S’il est important d’identifier et relever les fautes de français, il est tout aussi important d’essayer de les comprendre. À ce titre, le livre d’Henri Frei, "La Grammaire des fautes" (1929) reste une référence pour les linguistes et les pédagogues.
À partir de l’étude de lettres parvenues à l’Agence des prisonniers de guerre de Genève pendant la 1re Guerre mondiale, Henri Frei explique que les fautes ont une fonction précise pour combler un déficit. Elles répondent à cinq besoins généraux :
- 1) le besoin d’assimilation, "forme linguistique de l’instinct d’imitation", notamment le rapprochement analogique ;
Exemple : "pécunier" au masculin comme "régulier" et non "pécuniaire"
- 2) le besoin de différenciation (ou de clarté), inverse du précédent, vise à « distinguer les éléments linguistiques les uns des autres » pour éviter les confusions :
Exemple : "ils croyent", distinct oralement de "croit" ; "il finissa", différent du présent "finit".
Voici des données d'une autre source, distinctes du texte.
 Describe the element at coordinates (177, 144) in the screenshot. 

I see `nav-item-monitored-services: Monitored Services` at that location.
- 3) le besoin de brièveté, autrement dit le souci d’économie, notamment l’ellipse (Exemple : "connais pas") ou l’haplologie (Exemple : "J’irai", au lieu de "J’y irai").
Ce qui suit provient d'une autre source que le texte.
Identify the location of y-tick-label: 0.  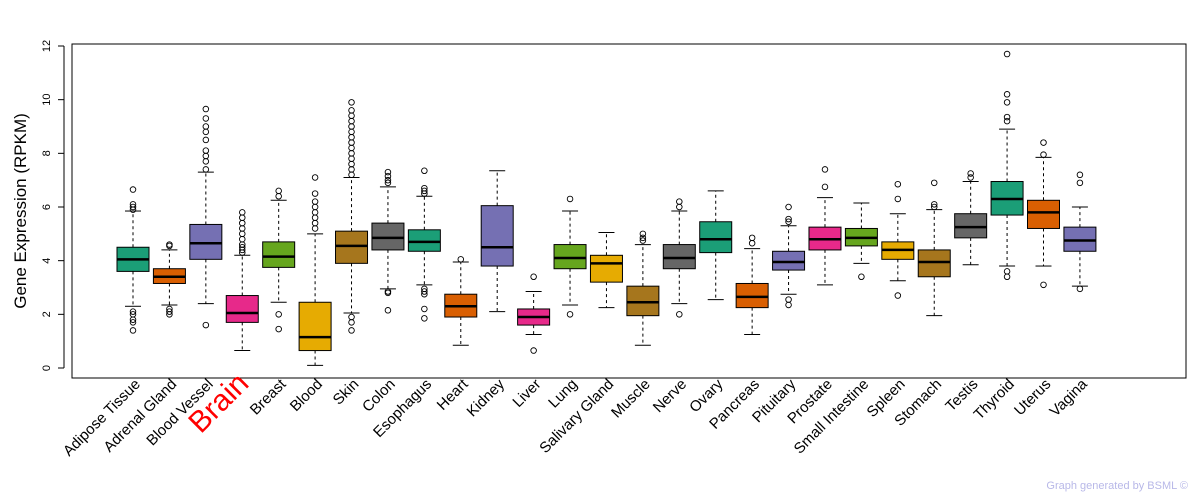
(47, 368).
- 4) le besoin d’invariabilité, comme l’emploi de termes génériques (Exemple : "chose", "truc"), le non accord du verbe (Exemple : "elle s’y est mal pris"), l’invariabilité du radical du futur (Exemple : "j’ouvrerai") ou du subjonctif (Exemple : "que j’alle").
- 5) le besoin d’expressivité qui se manifeste par l’emploi de figures (Exemple : "je me suis tué le doigt"), des emprunts à une langue étrangère jugés expressifs (Exemple : "management", "footing")...
On l’a compris, ce livre ne se limite pas à l’explication des fautes, mais aide à expliquer, d’un point de vue fonctionnel, les grandes tendances, parfois contradictoires, qui sont à l’œuvre dans l’évolution d’une langue.